Graph Searching with Predictions

Anupam Gupta
Siddhartha Banerjee
Zhouzi Li
ITCS'23 (2023) (to appear)
Google Scholar

Abstract

Consider an agent (say a robot) exploring an unknown graph in search
of some goal state. As it walks around the graph, it learns the
nodes and their neighbors. The agent only knows where the goal state
is when it reaches it. How do we reach this goal while moving only a
small distance? This problem seems hopeless, even on trees of
bounded degree, unless we give the agent some help. In our case,
this help comes in the form of *predictions*: each node $v$
provides a prediction $f(v)$ of its distance to the goal
vertex. Naturally if the predictions are correct, we can reach the
goal quickly. What if some of the predictions are erroneous? This
naturally models graph search problems where we are given some
quality function to guide us towards the goal: in our framework the
quality is given by the distance predictions.
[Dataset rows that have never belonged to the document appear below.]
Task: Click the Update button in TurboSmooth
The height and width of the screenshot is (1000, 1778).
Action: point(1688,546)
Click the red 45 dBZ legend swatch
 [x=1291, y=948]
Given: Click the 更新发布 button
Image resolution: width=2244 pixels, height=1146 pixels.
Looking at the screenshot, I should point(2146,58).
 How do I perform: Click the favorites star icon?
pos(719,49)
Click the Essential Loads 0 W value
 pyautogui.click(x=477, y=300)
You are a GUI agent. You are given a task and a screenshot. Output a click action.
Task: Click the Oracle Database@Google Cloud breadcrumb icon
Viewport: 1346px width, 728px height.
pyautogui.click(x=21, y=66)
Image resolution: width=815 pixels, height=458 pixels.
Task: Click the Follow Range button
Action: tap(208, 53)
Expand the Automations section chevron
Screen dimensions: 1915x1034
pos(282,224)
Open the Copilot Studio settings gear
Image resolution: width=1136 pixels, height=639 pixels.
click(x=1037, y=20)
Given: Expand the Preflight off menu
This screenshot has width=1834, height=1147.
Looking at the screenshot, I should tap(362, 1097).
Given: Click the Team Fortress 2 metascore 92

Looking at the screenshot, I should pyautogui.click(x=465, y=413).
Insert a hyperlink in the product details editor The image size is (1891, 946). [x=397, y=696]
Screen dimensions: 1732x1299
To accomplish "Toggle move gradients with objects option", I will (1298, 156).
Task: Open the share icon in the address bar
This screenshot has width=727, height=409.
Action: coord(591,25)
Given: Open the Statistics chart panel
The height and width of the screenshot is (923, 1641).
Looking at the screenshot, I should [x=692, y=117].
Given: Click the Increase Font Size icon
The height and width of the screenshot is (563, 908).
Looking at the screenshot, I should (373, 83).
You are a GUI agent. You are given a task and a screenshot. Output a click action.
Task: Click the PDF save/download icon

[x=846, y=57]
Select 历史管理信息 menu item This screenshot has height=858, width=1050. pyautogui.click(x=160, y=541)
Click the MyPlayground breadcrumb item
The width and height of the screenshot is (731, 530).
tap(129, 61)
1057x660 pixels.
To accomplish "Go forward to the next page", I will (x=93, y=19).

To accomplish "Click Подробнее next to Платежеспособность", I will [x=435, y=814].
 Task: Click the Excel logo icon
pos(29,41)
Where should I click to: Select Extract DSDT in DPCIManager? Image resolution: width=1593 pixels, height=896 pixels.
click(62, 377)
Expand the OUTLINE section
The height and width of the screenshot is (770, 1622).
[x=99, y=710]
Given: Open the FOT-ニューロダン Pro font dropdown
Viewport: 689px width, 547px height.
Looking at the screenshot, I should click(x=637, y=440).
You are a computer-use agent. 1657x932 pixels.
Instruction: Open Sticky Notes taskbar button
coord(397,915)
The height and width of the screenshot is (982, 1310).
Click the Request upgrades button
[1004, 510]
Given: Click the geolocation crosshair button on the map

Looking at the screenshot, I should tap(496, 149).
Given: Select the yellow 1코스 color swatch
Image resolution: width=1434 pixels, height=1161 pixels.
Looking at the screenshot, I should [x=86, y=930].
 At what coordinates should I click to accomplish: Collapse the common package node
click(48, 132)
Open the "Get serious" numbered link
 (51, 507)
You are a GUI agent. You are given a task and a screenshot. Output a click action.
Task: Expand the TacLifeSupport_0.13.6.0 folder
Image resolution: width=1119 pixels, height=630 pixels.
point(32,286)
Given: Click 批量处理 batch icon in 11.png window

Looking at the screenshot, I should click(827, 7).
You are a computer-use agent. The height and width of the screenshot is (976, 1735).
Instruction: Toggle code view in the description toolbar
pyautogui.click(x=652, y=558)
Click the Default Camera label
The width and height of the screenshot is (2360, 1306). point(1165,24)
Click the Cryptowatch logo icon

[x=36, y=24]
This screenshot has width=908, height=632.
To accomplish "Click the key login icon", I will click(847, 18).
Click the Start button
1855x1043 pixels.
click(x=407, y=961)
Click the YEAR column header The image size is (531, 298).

In this work, we initiate a study of this problem with
predictions. We consider the problem on trees (where the problem is
already non-trivial) and give deterministic realgorithms whose
movement cost is only $O(OPT + ERR)$, where $OPT$ is the distance
from the start to the goal vertex, and the $ERR$ is the total number
of vertices whose predictions are erroneous. We also consider a
``planning'' version of the problem where the graph and predictions
are known at the beginning, so the agent can use this global
information to quickly reach the goal. For the planning version, we
give a different algorithm for trees, and then an algorithm for all
(weighted) graphs with bounded doubling dimension.